Enjoying life, off the hamster wheel
With Easter around the corner and the Ishtar/Easter meme making its rounds, I did a little search for the origins of the word. In Swedish it’s “Påsk,” and in German it’s “Ostern,” which got me thinking about the etymology of the different words in various languages for this religious observance.
I found this quote interesting: “The word Easter does not appear to be derived from Ishtar, but from the German Eostre, the goddess of the dawn—a bringer of light. English and German are in the minority of languages that use a form of the word Easter to mark the holiday. Elsewhere, the observance is framed in Latin pascha, which in turn is derived from the Hebrew pesach, meaning of or associated with Passover. Ishtar and Easter appear to be homophones: they may be pronounced similarly, but have different meanings.” (It’s from Scientific America Blogs – Beyond Ishtar: The Tradition of Eggs at Easter)
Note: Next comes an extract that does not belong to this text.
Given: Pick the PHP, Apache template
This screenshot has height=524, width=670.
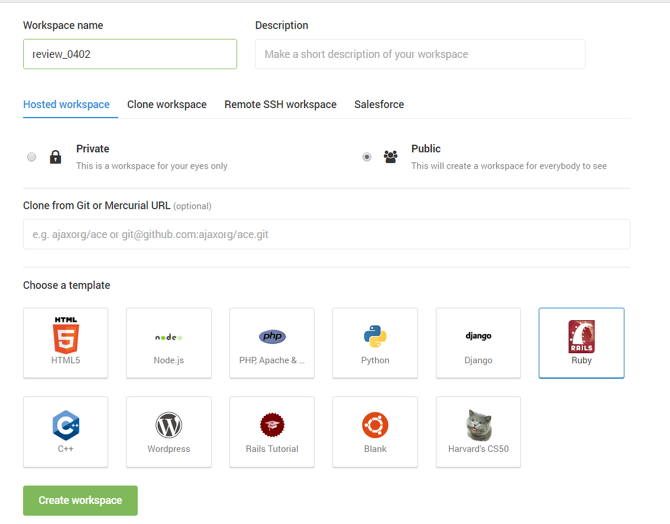Looking at the screenshot, I should pos(272,343).
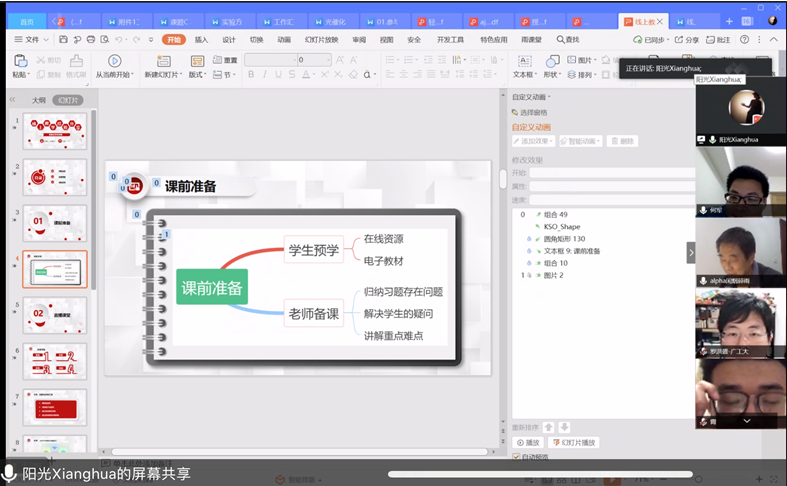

In this case, the origin of the English word “Easter”, and the origin of the observance “Easter” are not entirely related. It’s much more complicated than that. Given the confluence of cultures, observances, societies, etc., over spans of time that influence, shape and re-shape all these things, it’s not surprising that it’s difficult to pin point the origin of Easter/Påsk/Ostern/Passover… etc.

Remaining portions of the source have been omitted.